(Saved entries)
________________

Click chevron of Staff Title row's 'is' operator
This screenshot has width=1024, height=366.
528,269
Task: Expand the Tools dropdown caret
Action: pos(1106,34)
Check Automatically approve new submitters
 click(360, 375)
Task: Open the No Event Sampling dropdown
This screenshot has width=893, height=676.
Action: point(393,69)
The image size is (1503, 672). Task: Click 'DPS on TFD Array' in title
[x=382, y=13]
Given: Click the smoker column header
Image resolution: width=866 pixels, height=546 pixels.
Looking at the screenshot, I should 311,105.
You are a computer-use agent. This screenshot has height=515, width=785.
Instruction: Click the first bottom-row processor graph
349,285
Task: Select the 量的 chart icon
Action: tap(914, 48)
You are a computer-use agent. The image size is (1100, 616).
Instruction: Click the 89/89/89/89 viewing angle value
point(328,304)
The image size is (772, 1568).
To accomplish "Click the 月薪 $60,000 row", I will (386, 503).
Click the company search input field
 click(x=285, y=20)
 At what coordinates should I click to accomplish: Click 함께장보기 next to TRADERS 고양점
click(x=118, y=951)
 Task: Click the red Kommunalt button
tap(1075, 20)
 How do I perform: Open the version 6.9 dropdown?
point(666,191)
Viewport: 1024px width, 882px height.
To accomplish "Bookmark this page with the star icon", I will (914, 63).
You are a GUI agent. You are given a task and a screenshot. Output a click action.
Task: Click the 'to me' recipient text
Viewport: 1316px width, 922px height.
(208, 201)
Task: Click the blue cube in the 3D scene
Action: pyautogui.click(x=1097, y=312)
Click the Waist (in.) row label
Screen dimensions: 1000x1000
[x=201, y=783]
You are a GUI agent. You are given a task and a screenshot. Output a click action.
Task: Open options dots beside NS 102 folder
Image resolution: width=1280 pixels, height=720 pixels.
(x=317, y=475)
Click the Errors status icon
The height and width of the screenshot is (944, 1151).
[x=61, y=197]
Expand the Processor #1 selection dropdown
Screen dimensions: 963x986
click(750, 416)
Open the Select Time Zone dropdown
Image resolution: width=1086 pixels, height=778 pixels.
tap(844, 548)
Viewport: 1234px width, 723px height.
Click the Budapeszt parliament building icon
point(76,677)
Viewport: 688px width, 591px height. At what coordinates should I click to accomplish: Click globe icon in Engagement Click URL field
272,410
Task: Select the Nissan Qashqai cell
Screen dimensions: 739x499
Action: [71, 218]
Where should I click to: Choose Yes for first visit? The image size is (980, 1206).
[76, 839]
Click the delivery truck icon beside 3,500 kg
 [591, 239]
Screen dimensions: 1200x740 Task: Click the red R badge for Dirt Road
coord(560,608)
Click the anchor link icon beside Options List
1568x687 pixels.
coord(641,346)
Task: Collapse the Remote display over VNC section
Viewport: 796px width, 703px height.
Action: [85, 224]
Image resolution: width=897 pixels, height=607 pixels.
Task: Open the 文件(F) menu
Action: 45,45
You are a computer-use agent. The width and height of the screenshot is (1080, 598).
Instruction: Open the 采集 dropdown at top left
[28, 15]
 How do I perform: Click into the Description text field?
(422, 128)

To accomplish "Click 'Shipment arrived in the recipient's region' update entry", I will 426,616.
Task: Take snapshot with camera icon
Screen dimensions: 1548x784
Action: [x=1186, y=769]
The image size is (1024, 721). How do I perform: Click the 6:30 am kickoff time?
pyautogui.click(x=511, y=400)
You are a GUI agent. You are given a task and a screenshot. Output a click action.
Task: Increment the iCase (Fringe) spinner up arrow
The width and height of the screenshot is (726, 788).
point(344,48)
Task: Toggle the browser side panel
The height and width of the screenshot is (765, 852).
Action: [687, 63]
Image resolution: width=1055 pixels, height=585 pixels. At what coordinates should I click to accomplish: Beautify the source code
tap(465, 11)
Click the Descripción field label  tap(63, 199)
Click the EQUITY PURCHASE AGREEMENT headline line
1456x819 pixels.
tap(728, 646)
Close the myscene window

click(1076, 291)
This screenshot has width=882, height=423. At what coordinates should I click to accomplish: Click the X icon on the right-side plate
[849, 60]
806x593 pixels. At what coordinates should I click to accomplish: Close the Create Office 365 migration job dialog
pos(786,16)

________________

(Requirement)
An exact copy of the data is needed, running from its first line through the line that holds "The image size is (772, 1568).", and nothing beyond that.

(Solution to this problem)
Click chevron of Staff Title row's 'is' operator
This screenshot has width=1024, height=366.
528,269
Task: Expand the Tools dropdown caret
Action: pos(1106,34)
Check Automatically approve new submitters
 click(360, 375)
Task: Open the No Event Sampling dropdown
This screenshot has width=893, height=676.
Action: point(393,69)
The image size is (1503, 672). Task: Click 'DPS on TFD Array' in title
[x=382, y=13]
Given: Click the smoker column header
Image resolution: width=866 pixels, height=546 pixels.
Looking at the screenshot, I should 311,105.
You are a computer-use agent. This screenshot has height=515, width=785.
Instruction: Click the first bottom-row processor graph
349,285
Task: Select the 量的 chart icon
Action: tap(914, 48)
You are a computer-use agent. The image size is (1100, 616).
Instruction: Click the 89/89/89/89 viewing angle value
point(328,304)
The image size is (772, 1568).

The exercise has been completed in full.